When a SQL code block uses the id directive, the results are not displayed by default. You can display them by adding the display directive, which produces the table shown above.

```sql id=top10 display
SELECT * FROM gaia ORDER BY phot_g_mean_mag LIMIT 10
```

The id directive is often a simple identifier such as top10 above, but it supports destructuring assignment, so you can refer to individual rows and columns using array and object patterns.

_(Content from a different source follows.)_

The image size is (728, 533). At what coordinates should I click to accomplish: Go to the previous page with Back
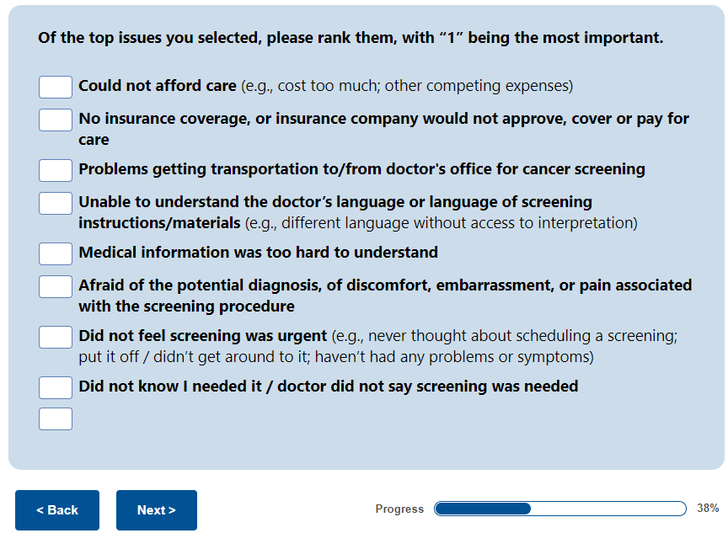57,510
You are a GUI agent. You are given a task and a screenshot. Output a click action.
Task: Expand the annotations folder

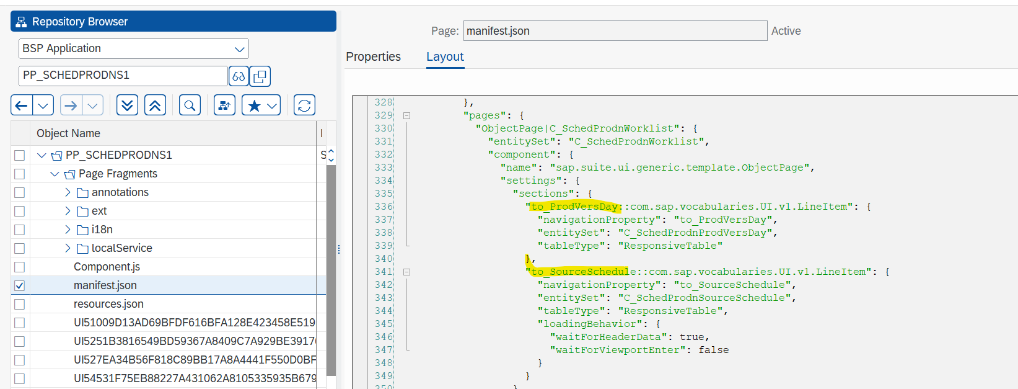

For example, to pull out the top row:

```sql id=[top]
SELECT * FROM gaia ORDER BY phot_g_mean_mag LIMIT 1
```

top

Or to pull out the minimum value of the phot_g_mean_mag column:

```sql id=[{min}]
SELECT MIN(phot_g_mean_mag) AS min FROM gaia
```

min

For complex destructuring patterns, you may need to quote the id directive. For example, to pull out the column named min(phot_g_mean_mag) to the variable named min, say id="[{'min(phot_g_mean_mag)': min}]". Or to pull out the min and max columns, say id="[{min, max}]".

For dynamic or interactive queries that respond to user input, you can interpolate values into SQL queries using inline expressions ${…}. For example, to show the stars around a given brightness:

const mag = view(Inputs.range([6, 22], {label: "Magnitude"}));

SELECT * FROM gaia WHERE phot_g_mean_mag BETWEEN ${mag - 0.1} AND ${mag + 0.1};

The value of a SQL code block is an Apache Arrow table. This format is supported by Observable Plot, so you can use SQL and Plot together to visualize data. For example, below we count the number of stars in each 2°×2° bin of the sky (where ra is right ascension and dec is declination, representing a point on the celestial sphere in the equatorial coordinate system), and then visualize the resulting heatmap using a raster mark.

SELECT
  floor(ra / 2) * 2 + 1 AS ra,
  floor(dec / 2) * 2 + 1 AS dec,
  count() AS count
FROM
  gaia
GROUP BY
  1,
  2

Plot.plot({
  aspectRatio: 1,
  x: {domain: [0, 360]},
  y: {domain: [-90, 90]},
  marks: [
    Plot.frame({fill: 0}),
    Plot.raster(bins, {
      x: "ra",
      y: "dec",
      fill: "count",
      width: 360 / 2,
      height: 180 / 2,
      imageRendering: "pixelated"
    })
  ]
})

SQL literals

SQL fenced code blocks are shorthand for the sql tagged template literal. You can invoke the sql tagged template literal directly like so:

const [row] = await sql`SELECT random() AS random`;

row.random

The sql tag is useful for querying data within JavaScript, such as to query data for visualization without needing to create a separate SQL code block and giving the data a name. For example, below we use DuckDB to bin stars by brightness, and then visualize the bins as a histogram using a rect mark.

Plot.plot({
  x: {round: true, label: "phot_g_mean_mag"},
  marks: [
    Plot.axisY({tickFormat: (d) => d / 1000, label: "count (thousands)"}),
    Plot.rectY(await sql`
      SELECT FLOOR(phot_g_mean_mag / 0.2) * 0.2 AS mag1
           , mag1 + 0.2 AS mag2
           , COUNT() AS count
        FROM gaia
       WHERE phot_g_mean_mag IS NOT NULL
       GROUP BY 1
    `, {x1: "mag1", x2: "mag2", y: "count", tip: true})
  ]
})

The sql tag is available by default in Markdown. You can also import it explicitly as:

import {sql} from "npm:@observablehq/duckdb";

The sql tag is also useful for working around a current limitation of DuckDB-Wasm: prepared statements do not support array arguments. (Please upvote #447 if you run into this issue.) Instead of passing the array as a parameter, you can interpolate the array values directly into the SQL query.

const source_ids = [2028328031008716288n, 2076498116457016960n, 4315266827603868160n, 4123529214004874624n, 5312548578630777344n];

Inputs.table(await sql([`SELECT * FROM gaia WHERE source_id IN (${[source_ids]})`]))

When interpolating values into SQL queries, be careful to avoid SQL injection by properly escaping or sanitizing user input. The example above is safe only because source_ids are known to be numeric.